RevINN: An End-to-End Invertible Neural Network for Reversible Adversarial Examples Generation
Abstract
Recent studies have shown that Reversible Adversarial Examples (RAE) can mislead unauthorized deep neural networks while remaining usable for authorized users, effectively preventing image data leakage. Existing RAE methods rely on reversibly embedding perturbation information into the original adversarial examples to enable restoration. However, this two-stage process often results in RAEs with inferior attack effectiveness and visual quality compared to the original versions. To solve these challenges, we propose a novel end-to-end Invertible Neural Network for Reversible Adversarial Examples Generation (RevINN), which directly generates RAEs in one stage by scrambling the intrinsic frequency information of images. Specifically, our RevINN consists of the Cross-Frequency Modulation Attack (CFMA) module and the High-Frequency Perturbation Enhancement (HFPE) module. CFMA selectively exchanges discriminative information between low- and high-frequency wavelet components to achieve adversariality.
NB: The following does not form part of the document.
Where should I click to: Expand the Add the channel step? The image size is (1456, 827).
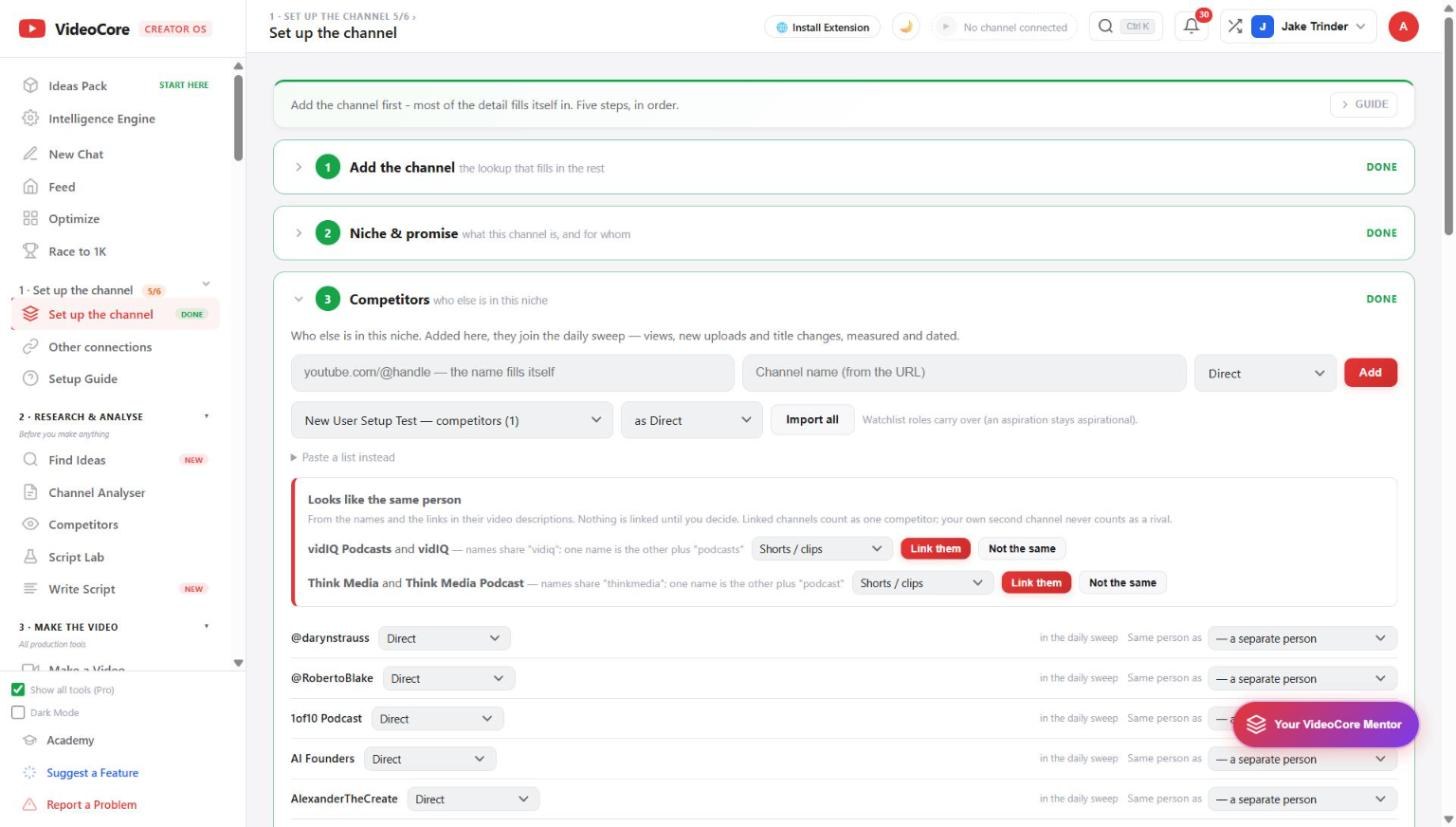pyautogui.click(x=298, y=167)
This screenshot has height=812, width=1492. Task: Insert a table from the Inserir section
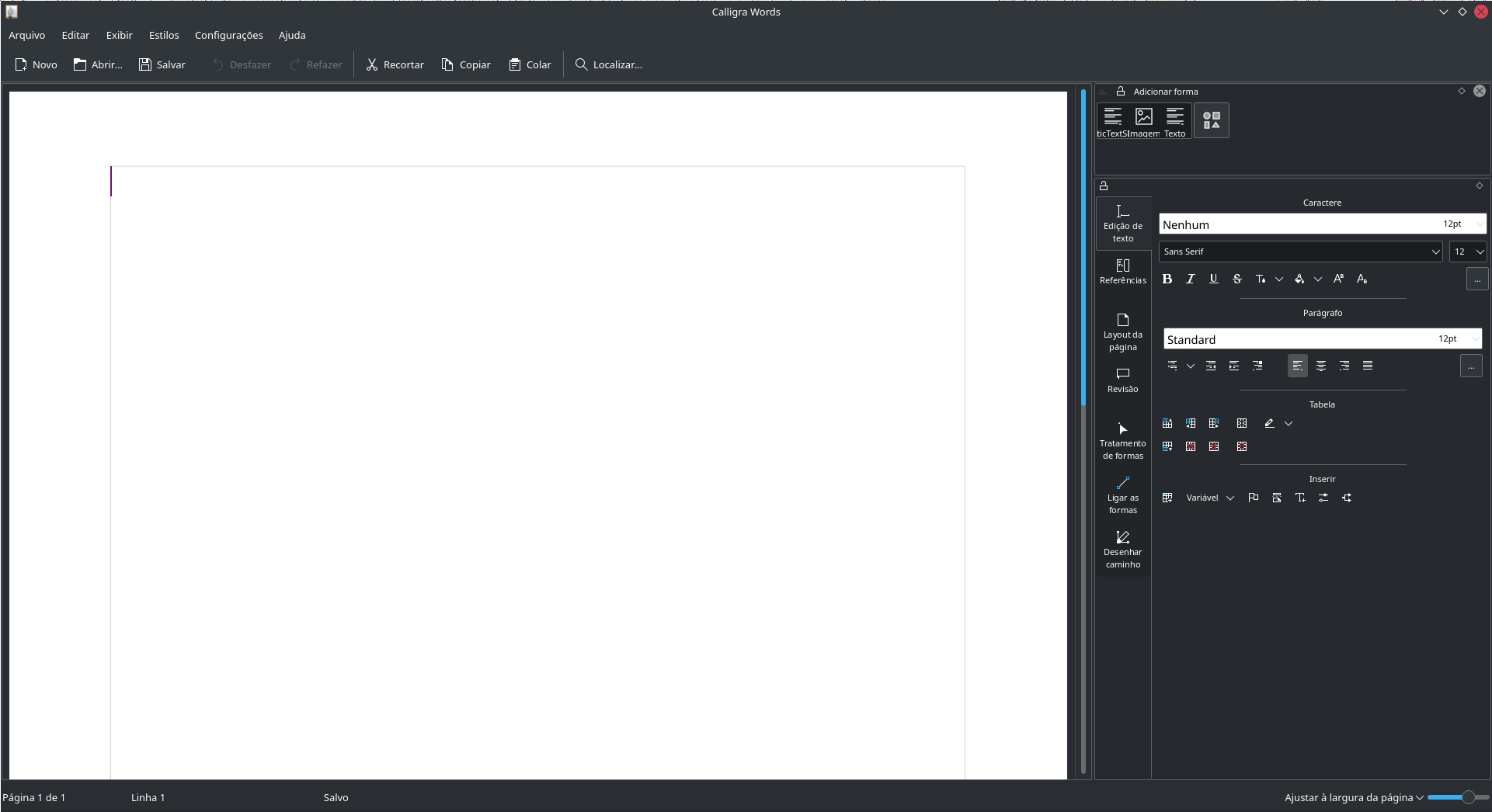click(1167, 498)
To fully alter high-frequency semantics, HFPE innovatively employs a tri-branch structure for fine-grained modulation among high-frequency subbands, enhancing perturbation strength. Finally, the modified components are recomposed into RAEs via the inverse wavelet transform. Our RevINN is optimized with adversarial, perceptual, and invertible losses, and can restore images based on the reversibility of the wavelet operations and network modules. Extensive experiments demonstrate that our RevINN achieves state-of-the-art RAE generation quality. The code will be released to the public.